3月末に父が亡くなってから、実家での滞在中は自分自身でお勤めを行う機会が増えた。正信偈や和讃はこれまでも何度か読んできているからよいが、御文に関しては、実家の御文箱に入っていた御文集を開けると漢字以外はすべてカタカナで表記されていて、カタカナ表記の文章の音読などほとんどやったことがなかった僕は、御文集を読むのに大苦戦した。
それがきっかけとなって、少し御文を朗読する練習を積もうと考え、前にも大谷暢順『蓮如〔御文〕読本』を読んだりもしたのだが、この本は原文よりも原文の解釈と著者による語りが長く、分厚い割には収録されている御文の五帖の数編に限定されていて、読み切るのにものすごい時間がかかった。
それに比べると、岩波文庫から出ている本書は、校注者による注釈は控えめにして徹底的に原文を掲載している。
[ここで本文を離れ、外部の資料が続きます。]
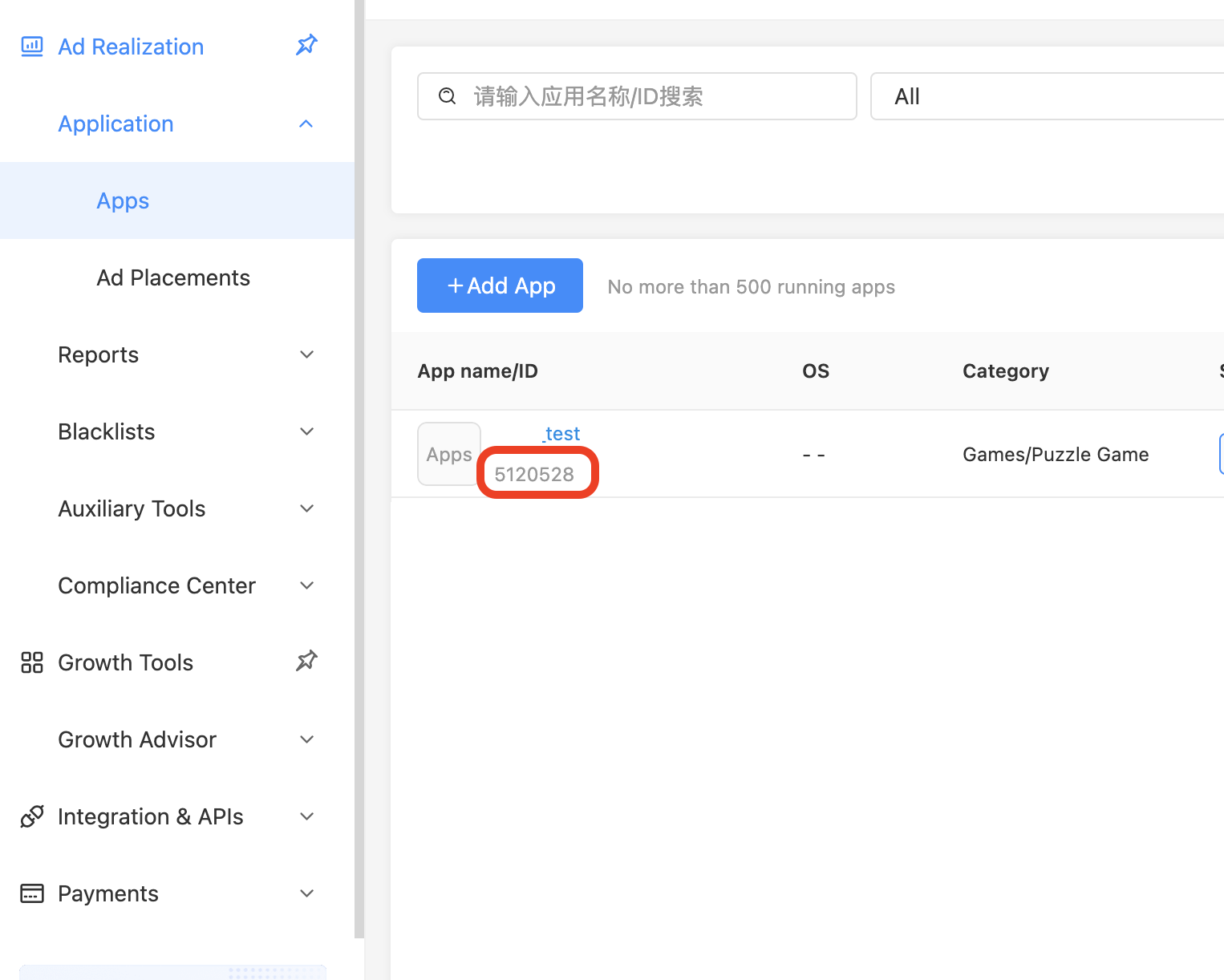Click the Add App button
Screen dimensions: 1224x980
(x=499, y=285)
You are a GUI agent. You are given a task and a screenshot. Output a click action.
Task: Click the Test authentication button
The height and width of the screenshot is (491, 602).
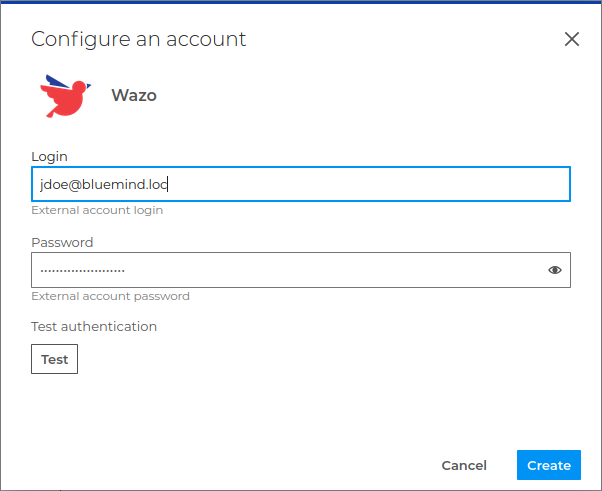click(x=54, y=359)
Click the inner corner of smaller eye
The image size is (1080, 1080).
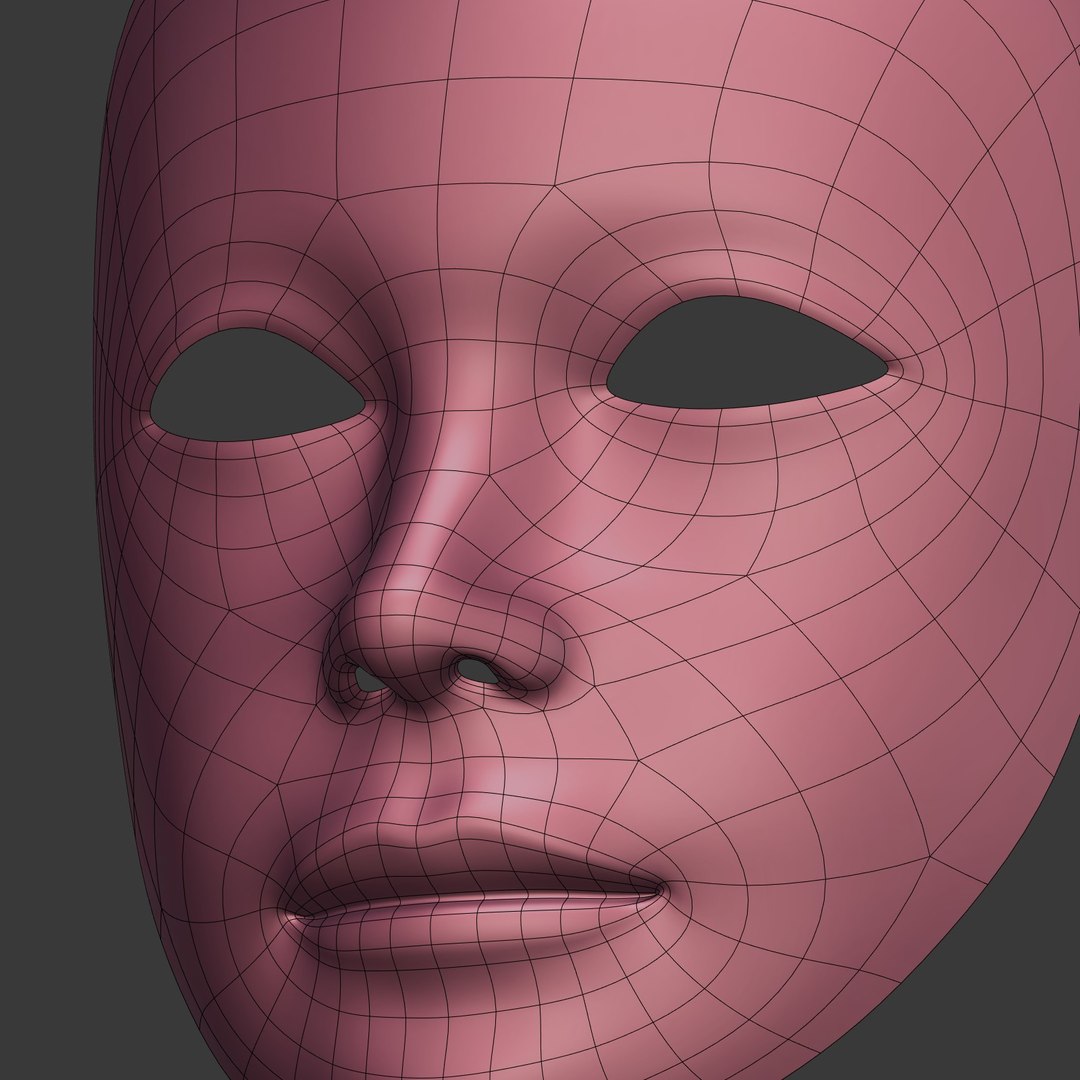[x=364, y=405]
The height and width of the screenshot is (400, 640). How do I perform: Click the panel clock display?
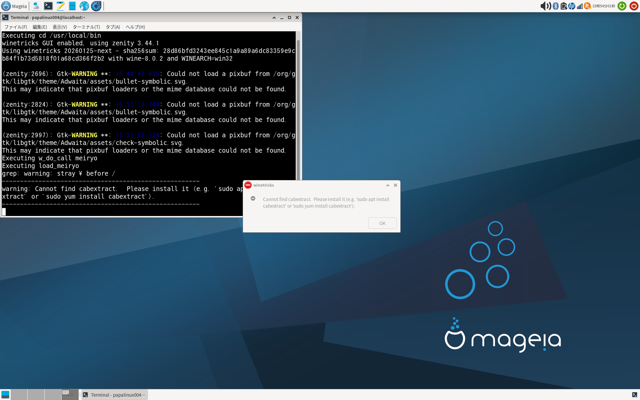pyautogui.click(x=603, y=6)
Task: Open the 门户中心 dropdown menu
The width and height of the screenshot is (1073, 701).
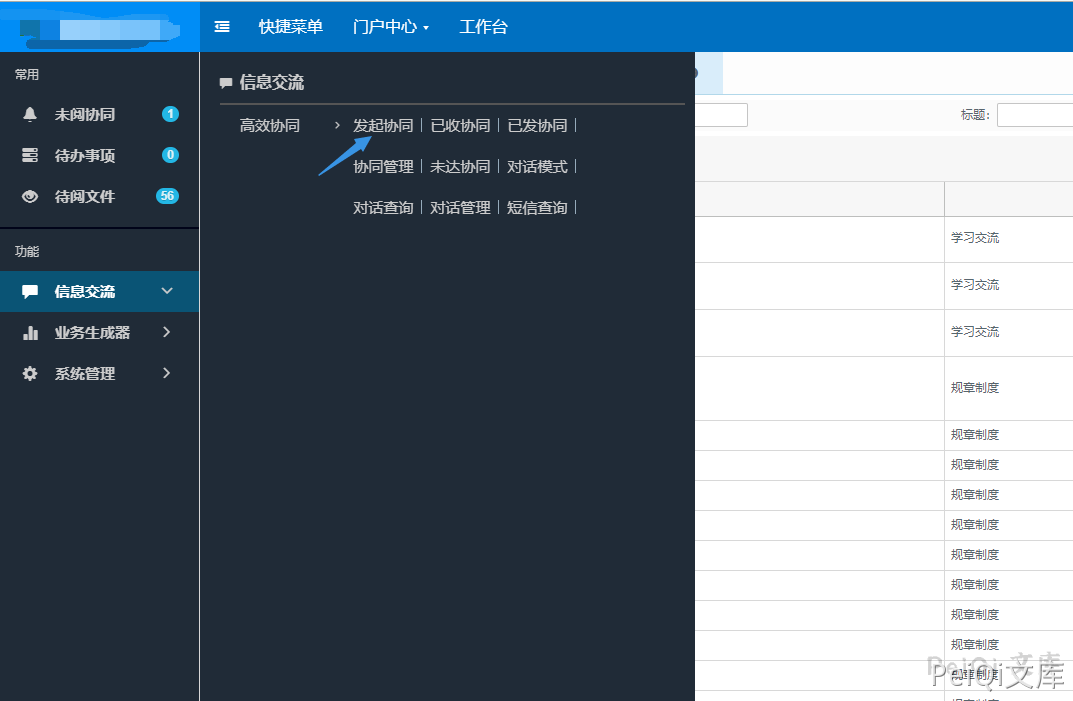Action: (390, 27)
その数は、帖内に含まれるもの含まれないものを合わせると78通にも及び、しかも原文のカタカナはひらがなに変換されている。朗読もしやすいし、行間が広めにとってあるので、ページをめくっていくペースもある程度早く行ける。第三者による講釈を聴くよりも、先ずは自分自身で原文を味わってみようという人には、本書の方がおススメかもしれない。
ただ、どういう基準でこれら78通が選ばれたのかはよくわからない。蓮如の御文は全部で二百数十通あると言われ、帖内御文だけで80通にもなる。たぶん、実家の御文箱に収められている御文集はこの五帖御文だろう。なので、僕が知っている有名なのでは、「白骨の章」しか本書には収録されていない。果たして、これの朗読で舌慣らししたら、実家の御文集を読めるようになるのかどうかは、正直自信はない。